Exercise details = The response should be a faithful copy of every record, with nothing left out.

Records contained in a dataset

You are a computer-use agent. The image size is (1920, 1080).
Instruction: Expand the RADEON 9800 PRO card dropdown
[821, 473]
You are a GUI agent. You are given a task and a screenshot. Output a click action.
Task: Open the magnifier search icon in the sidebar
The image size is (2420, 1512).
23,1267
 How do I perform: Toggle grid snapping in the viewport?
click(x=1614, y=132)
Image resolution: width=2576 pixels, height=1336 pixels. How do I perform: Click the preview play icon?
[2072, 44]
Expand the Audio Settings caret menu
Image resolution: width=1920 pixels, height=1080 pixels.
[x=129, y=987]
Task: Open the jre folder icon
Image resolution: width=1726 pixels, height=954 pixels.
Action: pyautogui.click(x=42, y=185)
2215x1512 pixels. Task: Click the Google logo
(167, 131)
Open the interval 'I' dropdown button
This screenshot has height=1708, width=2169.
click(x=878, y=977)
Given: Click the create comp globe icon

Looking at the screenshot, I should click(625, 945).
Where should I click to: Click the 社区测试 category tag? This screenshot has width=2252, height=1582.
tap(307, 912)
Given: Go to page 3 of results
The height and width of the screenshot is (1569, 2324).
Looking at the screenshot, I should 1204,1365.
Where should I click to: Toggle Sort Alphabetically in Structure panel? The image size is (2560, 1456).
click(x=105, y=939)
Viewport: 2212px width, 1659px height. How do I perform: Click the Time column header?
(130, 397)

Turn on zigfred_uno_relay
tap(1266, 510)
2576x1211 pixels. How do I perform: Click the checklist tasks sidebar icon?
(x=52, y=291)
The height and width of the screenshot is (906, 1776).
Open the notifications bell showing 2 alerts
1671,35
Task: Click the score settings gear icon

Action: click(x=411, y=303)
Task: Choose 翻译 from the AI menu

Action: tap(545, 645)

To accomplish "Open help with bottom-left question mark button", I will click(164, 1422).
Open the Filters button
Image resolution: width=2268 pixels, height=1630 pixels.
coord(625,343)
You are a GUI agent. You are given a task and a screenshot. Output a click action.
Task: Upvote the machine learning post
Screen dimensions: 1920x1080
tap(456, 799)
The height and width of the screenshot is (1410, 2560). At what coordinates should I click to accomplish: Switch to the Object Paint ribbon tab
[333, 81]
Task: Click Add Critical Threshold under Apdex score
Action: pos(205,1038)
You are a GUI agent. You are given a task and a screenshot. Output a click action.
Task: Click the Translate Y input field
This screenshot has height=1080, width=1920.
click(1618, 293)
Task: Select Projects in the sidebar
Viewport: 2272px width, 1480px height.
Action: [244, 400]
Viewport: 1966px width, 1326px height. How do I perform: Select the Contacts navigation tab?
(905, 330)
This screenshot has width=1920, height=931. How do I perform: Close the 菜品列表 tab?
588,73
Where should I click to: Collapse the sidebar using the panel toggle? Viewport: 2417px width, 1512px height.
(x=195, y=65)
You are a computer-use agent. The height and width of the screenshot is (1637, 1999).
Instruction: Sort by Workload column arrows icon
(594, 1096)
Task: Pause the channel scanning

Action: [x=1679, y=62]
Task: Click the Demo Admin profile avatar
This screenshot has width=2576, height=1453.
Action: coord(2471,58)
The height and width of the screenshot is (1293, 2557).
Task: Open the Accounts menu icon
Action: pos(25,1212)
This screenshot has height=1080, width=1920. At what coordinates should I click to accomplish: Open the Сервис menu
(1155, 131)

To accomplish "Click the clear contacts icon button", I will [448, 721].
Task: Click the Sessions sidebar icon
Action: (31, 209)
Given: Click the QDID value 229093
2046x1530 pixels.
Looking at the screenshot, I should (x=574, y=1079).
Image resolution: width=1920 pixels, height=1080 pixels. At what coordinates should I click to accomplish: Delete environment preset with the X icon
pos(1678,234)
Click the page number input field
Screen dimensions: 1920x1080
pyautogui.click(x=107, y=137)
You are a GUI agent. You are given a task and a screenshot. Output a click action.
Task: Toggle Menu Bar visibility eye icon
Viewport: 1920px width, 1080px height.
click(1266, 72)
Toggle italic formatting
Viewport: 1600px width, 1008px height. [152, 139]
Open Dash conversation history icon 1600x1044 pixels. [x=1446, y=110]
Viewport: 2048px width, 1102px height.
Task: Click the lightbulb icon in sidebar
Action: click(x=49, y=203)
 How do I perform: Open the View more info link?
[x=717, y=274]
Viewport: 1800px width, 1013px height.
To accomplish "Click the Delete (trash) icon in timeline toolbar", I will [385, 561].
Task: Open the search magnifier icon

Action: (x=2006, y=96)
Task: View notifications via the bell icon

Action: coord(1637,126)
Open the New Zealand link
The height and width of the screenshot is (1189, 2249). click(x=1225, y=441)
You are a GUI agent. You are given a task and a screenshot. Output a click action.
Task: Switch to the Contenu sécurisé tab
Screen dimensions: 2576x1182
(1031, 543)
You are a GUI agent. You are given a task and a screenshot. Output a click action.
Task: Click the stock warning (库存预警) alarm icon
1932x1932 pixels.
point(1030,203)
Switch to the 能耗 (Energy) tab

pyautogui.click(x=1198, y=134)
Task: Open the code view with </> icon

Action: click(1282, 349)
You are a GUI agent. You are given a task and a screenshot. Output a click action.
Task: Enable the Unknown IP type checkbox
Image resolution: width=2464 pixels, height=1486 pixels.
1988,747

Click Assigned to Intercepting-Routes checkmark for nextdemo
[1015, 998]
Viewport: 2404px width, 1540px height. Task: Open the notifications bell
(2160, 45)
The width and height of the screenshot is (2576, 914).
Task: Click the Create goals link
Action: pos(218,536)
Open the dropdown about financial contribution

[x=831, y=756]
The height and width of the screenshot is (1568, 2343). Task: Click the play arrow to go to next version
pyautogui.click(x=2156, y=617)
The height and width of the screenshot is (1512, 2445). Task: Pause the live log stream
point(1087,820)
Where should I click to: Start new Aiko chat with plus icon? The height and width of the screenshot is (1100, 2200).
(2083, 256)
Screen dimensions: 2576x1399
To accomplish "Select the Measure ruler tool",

Task result =
You are a computer-use agent. The image size is (1920, 1080).
Instruction: Expand the RADEON 9800 PRO card dropdown
[821, 473]
You are a GUI agent. You are given a task and a screenshot. Output a click action.
Task: Open the magnifier search icon in the sidebar
The image size is (2420, 1512).
23,1267
 How do I perform: Toggle grid snapping in the viewport?
click(x=1614, y=132)
Image resolution: width=2576 pixels, height=1336 pixels. How do I perform: Click the preview play icon?
[2072, 44]
Expand the Audio Settings caret menu
Image resolution: width=1920 pixels, height=1080 pixels.
[x=129, y=987]
Task: Open the jre folder icon
Image resolution: width=1726 pixels, height=954 pixels.
Action: pyautogui.click(x=42, y=185)
2215x1512 pixels. Task: Click the Google logo
(167, 131)
Open the interval 'I' dropdown button
This screenshot has height=1708, width=2169.
click(x=878, y=977)
Given: Click the create comp globe icon

Looking at the screenshot, I should click(625, 945).
Where should I click to: Click the 社区测试 category tag? This screenshot has width=2252, height=1582.
tap(307, 912)
Given: Go to page 3 of results
The height and width of the screenshot is (1569, 2324).
Looking at the screenshot, I should 1204,1365.
Where should I click to: Toggle Sort Alphabetically in Structure panel? The image size is (2560, 1456).
click(x=105, y=939)
Viewport: 2212px width, 1659px height. How do I perform: Click the Time column header?
(130, 397)

Turn on zigfred_uno_relay
tap(1266, 510)
2576x1211 pixels. How do I perform: Click the checklist tasks sidebar icon?
(x=52, y=291)
The height and width of the screenshot is (906, 1776).
Open the notifications bell showing 2 alerts
1671,35
Task: Click the score settings gear icon

Action: click(x=411, y=303)
Task: Choose 翻译 from the AI menu

Action: tap(545, 645)

To accomplish "Open help with bottom-left question mark button", I will click(164, 1422).
Open the Filters button
Image resolution: width=2268 pixels, height=1630 pixels.
coord(625,343)
You are a GUI agent. You are given a task and a screenshot. Output a click action.
Task: Upvote the machine learning post
Screen dimensions: 1920x1080
tap(456, 799)
The height and width of the screenshot is (1410, 2560). At what coordinates should I click to accomplish: Switch to the Object Paint ribbon tab
[333, 81]
Task: Click Add Critical Threshold under Apdex score
Action: pos(205,1038)
You are a GUI agent. You are given a task and a screenshot. Output a click action.
Task: Click the Translate Y input field
This screenshot has height=1080, width=1920.
click(1618, 293)
Task: Select Projects in the sidebar
Viewport: 2272px width, 1480px height.
Action: [244, 400]
Viewport: 1966px width, 1326px height. How do I perform: Select the Contacts navigation tab?
(905, 330)
This screenshot has width=1920, height=931. How do I perform: Close the 菜品列表 tab?
588,73
Where should I click to: Collapse the sidebar using the panel toggle? Viewport: 2417px width, 1512px height.
(x=195, y=65)
You are a computer-use agent. The height and width of the screenshot is (1637, 1999).
Instruction: Sort by Workload column arrows icon
(594, 1096)
Task: Pause the channel scanning

Action: [x=1679, y=62]
Task: Click the Demo Admin profile avatar
This screenshot has width=2576, height=1453.
Action: coord(2471,58)
The height and width of the screenshot is (1293, 2557).
Task: Open the Accounts menu icon
Action: pos(25,1212)
This screenshot has height=1080, width=1920. At what coordinates should I click to accomplish: Open the Сервис menu
(1155, 131)

To accomplish "Click the clear contacts icon button", I will [448, 721].
Task: Click the Sessions sidebar icon
Action: (31, 209)
Given: Click the QDID value 229093
2046x1530 pixels.
Looking at the screenshot, I should (x=574, y=1079).
Image resolution: width=1920 pixels, height=1080 pixels. At what coordinates should I click to accomplish: Delete environment preset with the X icon
pos(1678,234)
Click the page number input field
Screen dimensions: 1920x1080
pyautogui.click(x=107, y=137)
You are a GUI agent. You are given a task and a screenshot. Output a click action.
Task: Toggle Menu Bar visibility eye icon
Viewport: 1920px width, 1080px height.
click(1266, 72)
Toggle italic formatting
Viewport: 1600px width, 1008px height. [152, 139]
Open Dash conversation history icon 1600x1044 pixels. [x=1446, y=110]
Viewport: 2048px width, 1102px height.
Task: Click the lightbulb icon in sidebar
Action: click(x=49, y=203)
 How do I perform: Open the View more info link?
[x=717, y=274]
Viewport: 1800px width, 1013px height.
To accomplish "Click the Delete (trash) icon in timeline toolbar", I will [385, 561].
Task: Open the search magnifier icon

Action: (x=2006, y=96)
Task: View notifications via the bell icon

Action: coord(1637,126)
Open the New Zealand link
The height and width of the screenshot is (1189, 2249). click(x=1225, y=441)
You are a GUI agent. You are given a task and a screenshot. Output a click action.
Task: Switch to the Contenu sécurisé tab
Screen dimensions: 2576x1182
(1031, 543)
You are a GUI agent. You are given a task and a screenshot. Output a click action.
Task: Click the stock warning (库存预警) alarm icon
1932x1932 pixels.
point(1030,203)
Switch to the 能耗 (Energy) tab

pyautogui.click(x=1198, y=134)
Task: Open the code view with </> icon

Action: click(1282, 349)
You are a GUI agent. You are given a task and a screenshot. Output a click action.
Task: Enable the Unknown IP type checkbox
Image resolution: width=2464 pixels, height=1486 pixels.
1988,747

Click Assigned to Intercepting-Routes checkmark for nextdemo
[1015, 998]
Viewport: 2404px width, 1540px height. Task: Open the notifications bell
(2160, 45)
The width and height of the screenshot is (2576, 914).
Task: Click the Create goals link
Action: pos(218,536)
Open the dropdown about financial contribution

[x=831, y=756]
The height and width of the screenshot is (1568, 2343). Task: Click the play arrow to go to next version
pyautogui.click(x=2156, y=617)
The height and width of the screenshot is (1512, 2445). Task: Pause the live log stream
point(1087,820)
Where should I click to: Start new Aiko chat with plus icon? The height and width of the screenshot is (1100, 2200).
(2083, 256)
Screen dimensions: 2576x1399
To accomplish "Select the Measure ruler tool",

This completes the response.